Volunteer Nicole Jesse helped kick off the recall petition drive Oct. 21 (Photo Robyn Wisch)


Omaha, NE – We’ll be one step closer Friday to finding out whether Omaha Mayor Jim Suttle will face a recall. Petition circulators have until 5pm Friday, Nov. 19 to gather enough signatures to put the recall before voters. KVNO News’ Josh Krohn took a look at both sides of the debate… to find out if the effort is worth it, and what will happen if it goes through.

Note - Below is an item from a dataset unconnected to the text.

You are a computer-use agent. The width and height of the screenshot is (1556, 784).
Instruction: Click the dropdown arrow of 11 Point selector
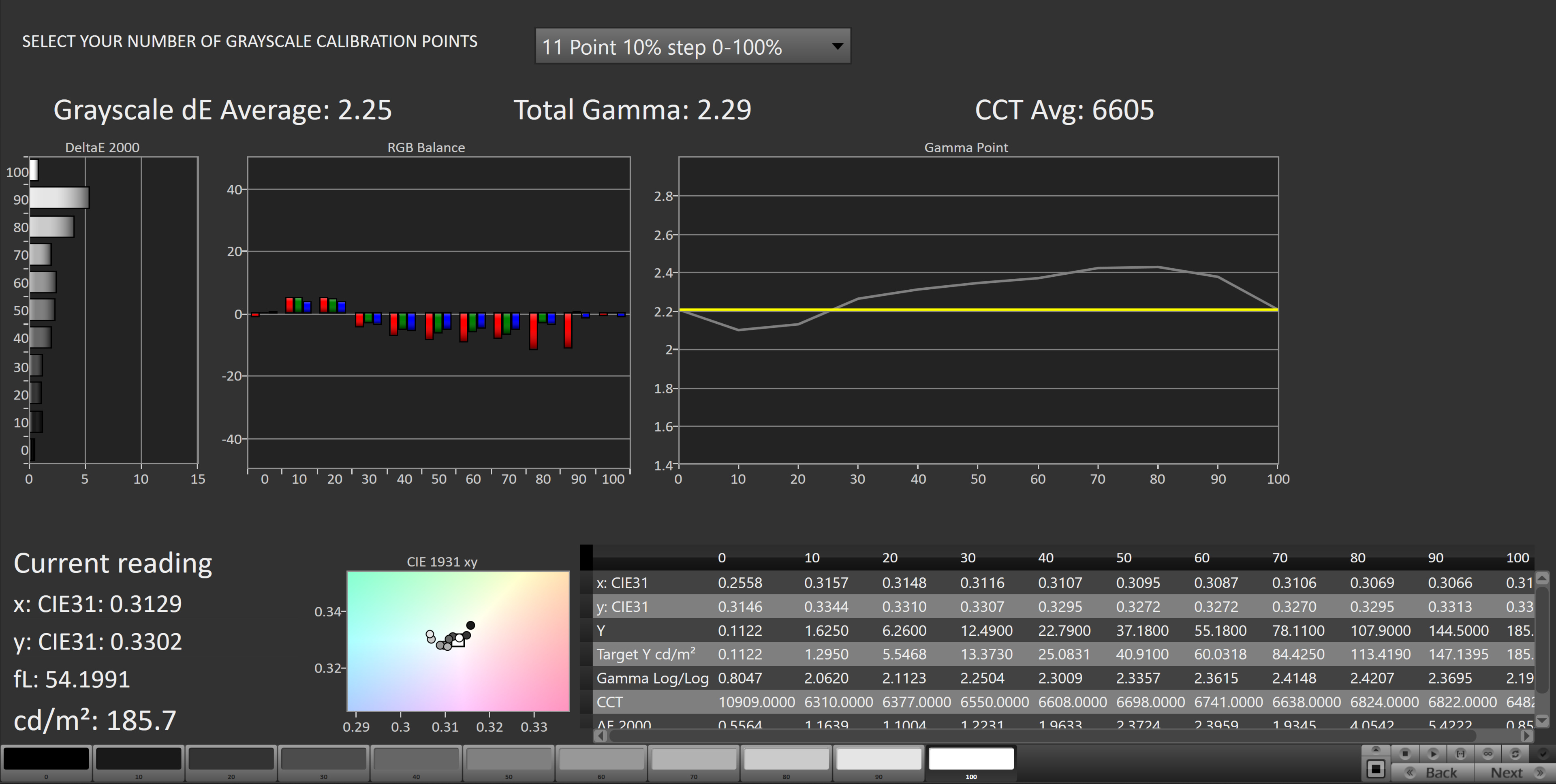837,47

With a few days left to gather the 26,643 signatures required, petition circulators stood outside the Student Center at the University of Nebraska at Omaha earlier this week to round up potential voters.  The circulators were paid to gather signatures by the Mayor Suttle Recall Committee. The group said it had about 300 volunteers manning polling stations around the city, but has not said just how many or how many signatures have been gathered so far. But Jeremy Aspen, a spokesman for the group, said he’s optimistic the petition drive will be successful. And, he said, there are a number of reasons why recalling the mayor is right for the city.

“His failure to represent the citizens, raising taxes was a big one,” he said. “Betrayal, and that’s in the form most obvious: broken promises. Everyone remembers the advertisement where he said that he was going to lower taxes. That simply didn’t happen. It was probably the case that it was never intended to happen, but it did help him get into office.”

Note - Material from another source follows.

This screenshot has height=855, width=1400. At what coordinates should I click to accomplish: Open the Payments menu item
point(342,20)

“I really think that it’s just being upset for the sake of it,” said Noelle Obermeyer, the spokeswoman for Forward Omaha, a group opposed to the recall.  They’re “really not doing anything to make the process better or to improve the city,” she said.

Obermeyer said the effort is merely an attempt to overturn the results of last year’s mayoral election between former Omaha Mayor Hal Daub, a Republican, and Suttle, a Democrat.

“I think that the recall is based on a small group of individuals in Omaha, and possibly outside of Omaha ,” she said, “that are upset with the results of the 2009 election and the fact that Hal Daub lost. And instead of moving forward, they’re trying to push the city backwards.”

Nebraska Watchdog has reported at least two key players from Daub’s earlier campaign are involved in the recall. But the group has repeatedly denied any connection.

“We haven’t said that we will not endorse somebody,” he said. “But at least what we think is that probably would not help anybody, just because then it would look like this was some sort of a front for a particular candidate.” “And it just wasn’t; it was simply a grassroots effort.”

Another criticism of the recall effort has been that such measures should be reserved for illegal behavior, or gross misconduct, and that tax hikes don’t rise to the level of an impeachable offense. But Aspen countered, the threshold for the mayor’s conduct should be higher than “he’s not a criminal.” Suttle has called the recall drive “expensive, divisive and reckless” and said the special elections could cost the city up to $900,000. The drive has until 5 pm Friday to collect the necessary signatures. The Douglas County Election Commission would have 15 days to verify them and deliver the verdict to the mayor. At that time, the Mayor could resign, although he has told Nebraska Watchdog he will not. It would then be up to voters to decide in a special election around the end of January.